Location
- 1758 Ford Pkwy St. Paul, MN 55116
- Coordinates: 44°55′04″N 93°10′29″W﻿ / ﻿44.9177°N 93.1746°W

Information
- Other name: Chabad Lubavitch Jewish Educational Center
- School type: Chabad-Lubavitch
- Founded: 1977
- Founders: Rabbi Moshe and Mindelle Feller
- Director: Rabbi Shlomo Bendet
- Director of Development: Rabbi Yossi Bendet
- Grades: Preschool - 8th
- Gender: Co-ed
- Enrollment: 43 (2021)
- Student to teacher ratio: 4:1
- Affiliation: Merkos L'Inyonei Chinuch
- Gan Preschool: Preschool
- Website: https://www.cljec.com/}

= Lubavitch Cheder Day School =

Lubavitch Cheder Day School Chabad Lubavitch Jewish Educational Center is a Kindergarten through 8th grade Chabad Jewish day school with an attached 16 months through 5 year old preschool in Saint Paul, Minnesota United States.

The school was founded in 1977 by shaliach couple Rabbi Moshe and Mindelle Feller, Mrs. Feller served as founding principal. The couple began the Upper Midwest Merkos-Lubavitch House in 1961. They used the basement of the Chabad house in the first years of the school before upgrading to a trailer and then the modern school building. A duplex was added on the property to house the day care and preschool, and a playground added between them. In the 2017–2018 school year, 100 children from ages 16 months through eighth grade attend the preschool and school.

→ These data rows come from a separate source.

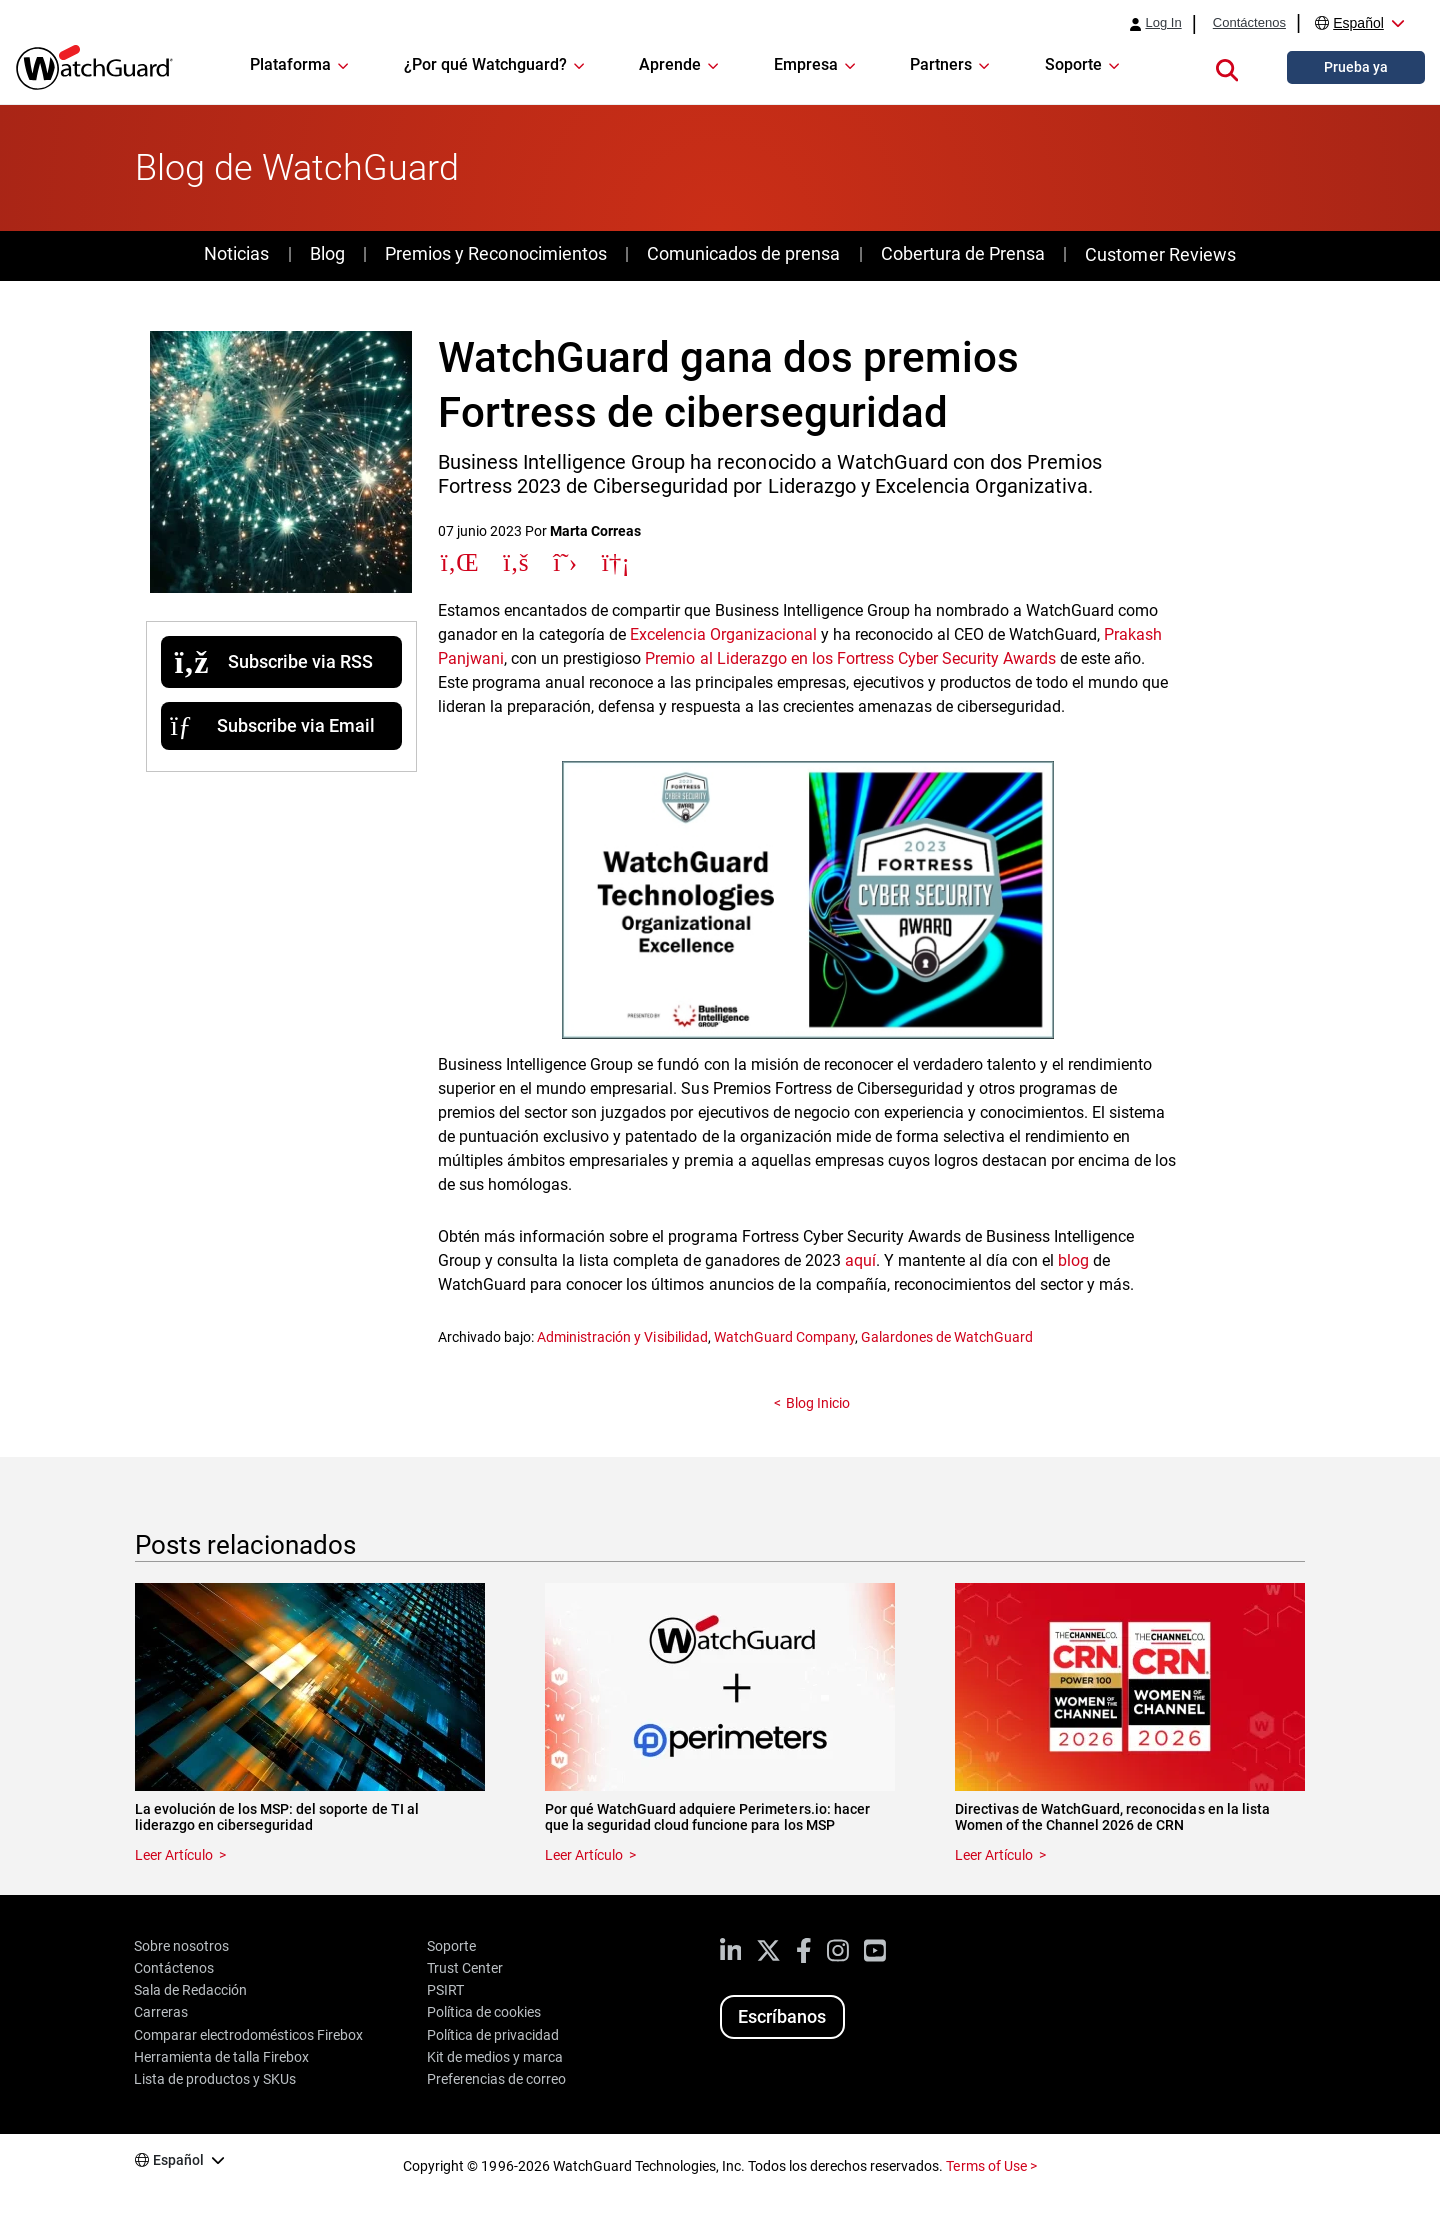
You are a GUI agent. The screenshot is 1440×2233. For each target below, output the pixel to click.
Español (1358, 23)
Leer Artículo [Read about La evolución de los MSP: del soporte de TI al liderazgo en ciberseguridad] (174, 1855)
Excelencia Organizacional (723, 634)
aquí (860, 1260)
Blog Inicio (818, 1403)
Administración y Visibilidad (622, 1337)
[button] (1227, 67)
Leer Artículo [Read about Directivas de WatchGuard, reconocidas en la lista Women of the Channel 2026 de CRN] (994, 1855)
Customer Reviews (1160, 254)
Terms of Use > (991, 2166)
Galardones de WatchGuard (947, 1337)
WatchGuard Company (784, 1337)
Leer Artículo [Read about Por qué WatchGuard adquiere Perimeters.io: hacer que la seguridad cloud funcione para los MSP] (584, 1855)
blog (1073, 1260)
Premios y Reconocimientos (495, 253)
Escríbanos (782, 2016)
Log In (1163, 23)
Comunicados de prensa (743, 253)
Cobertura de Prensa (963, 253)
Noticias (236, 253)
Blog (327, 253)
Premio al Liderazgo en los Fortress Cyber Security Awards (850, 658)
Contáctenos (1249, 23)
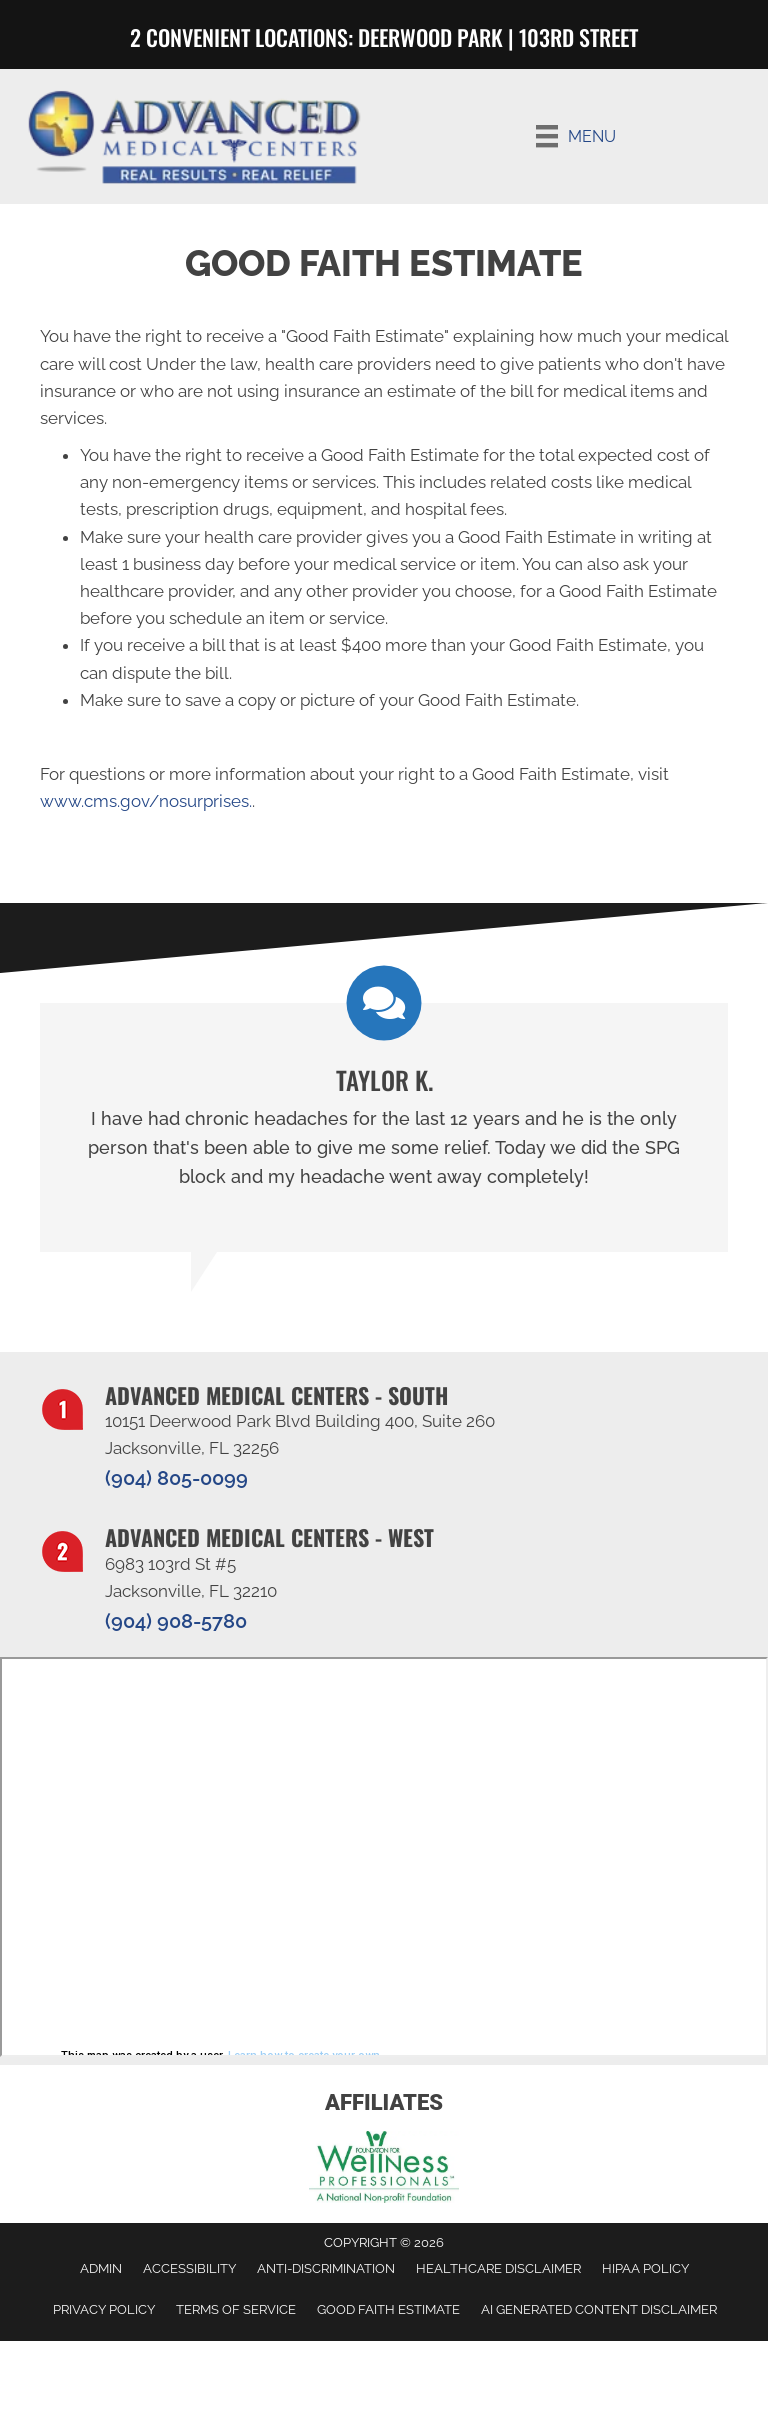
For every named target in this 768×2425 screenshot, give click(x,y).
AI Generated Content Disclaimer (599, 2309)
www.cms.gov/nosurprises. (146, 801)
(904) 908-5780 (176, 1621)
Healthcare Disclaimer (498, 2268)
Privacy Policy (104, 2309)
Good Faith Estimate (388, 2309)
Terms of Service (236, 2309)
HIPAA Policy (645, 2268)
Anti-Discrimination (326, 2268)
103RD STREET (578, 37)
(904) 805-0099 (176, 1478)
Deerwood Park (433, 37)
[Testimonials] (384, 1127)
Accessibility (189, 2268)
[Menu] (576, 136)
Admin (101, 2268)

Enrollment has been steadily dropping, and as of 2021, was made up of 43 students. Today Rabbi Shlomo Bendet serves as executive director, Rabbi Yossi Bendet as director of development. The school runs intergenerational programming at a local senior center. The school is Co-ed with mixed classes in the younger grades, and separated classes for the older grades. Uniforms are required. The school is a member of JEM Foundation as well as Tzivos Hashem.

The preschool and daycare, known as Gan Preschool has a maximum capacity of 37 children and license number 1112282 During the summer, the preschool runs a Junior Gan Izzy summer program.